Die grosse Gewinnerin des Wahlsonntags heisst Nea Demokratia. Dass die Partei von Regierungschef Kyriakos Mitsotakis diese Wahlen gewinnen würde, war zu erwarten. Dass das Ergebnis so deutlich ausfallen würde, hat kein Umfrageinstitut vorhergesagt und sie selbst wohl auch überrascht.
Kontinuität statt Umsturz
Über 40 Prozent der Stimmen holen die Konservativen. Es ist ein klares Votum für ihre Politik der letzten Jahre, die dem Land politische Stabilität und wirtschaftliche Erholung gebracht haben. Offenbar goutieren die Wählerinnen und Wähler diese Entwicklungen.
Der andere Sieger heisst Pasok-Kinal. Die Sozialdemokraten lagen in den Umfragen im einstelligen Bereich und haben nun über 11 Prozent der Stimmen geholt. Sie haben dem linken Syirza-Bündnis Wählerstimmen weggenommen.
Syriza verliert über 10 Prozentpunkte
Der grosse Verlierer heisst Syriza. Die Partei von Alexis Tsipras ist zwar immer noch stärkste Oppositionspartei, verglichen mit 2019 hat sie aber mehr als 10 Prozentpunkte eingebüsst. Tsipras forderte im Wahlkampf nichts Geringeres als die Wende, oder radikaler formuliert, den Umsturz. Ganz offensichtlich wollte das die Mehrheit der Wählerinnen und Wähler nicht.
Mehrere Klein- und Kleinstparteien schaffen die Hürde von drei Prozent nicht.
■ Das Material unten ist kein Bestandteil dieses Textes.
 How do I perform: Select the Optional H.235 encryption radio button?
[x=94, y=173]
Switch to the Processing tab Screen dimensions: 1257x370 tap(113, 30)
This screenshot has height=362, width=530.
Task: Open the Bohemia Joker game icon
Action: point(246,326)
Unter ihnen auch der ehemalige Finanzminister der Syriza-Regierung Gianis Varoufakis und seine Mera25. Insgesamt stellen diese Kleinstparteien einen grossen Wähleranteil dar. Sie erreichen zusammen über 15 Prozent der Stimmen, schaffen aber alle den Sprung ins Parlament nicht.
Keine Koalition in Sicht
Trotz des guten Ergebnisses verfehlt die Nea Demokratia aufgrund der Umstellung der Sitzverteilung die absolute Mehrheit um gerade mal fünf Sitze. Jahrzehntelang galt das Mehrheitswahlrecht, mit Bonussitzen für die stärkste Partei. Nun fand diese Wahl nach Verhältniswahlrecht statt, wodurch Bonusmandate wegfallen. Für eine Regierungsbildung bräuchte es also zwingend Koalitionen, doch diese sind in der politischen Mentalität des Landes nicht verankert.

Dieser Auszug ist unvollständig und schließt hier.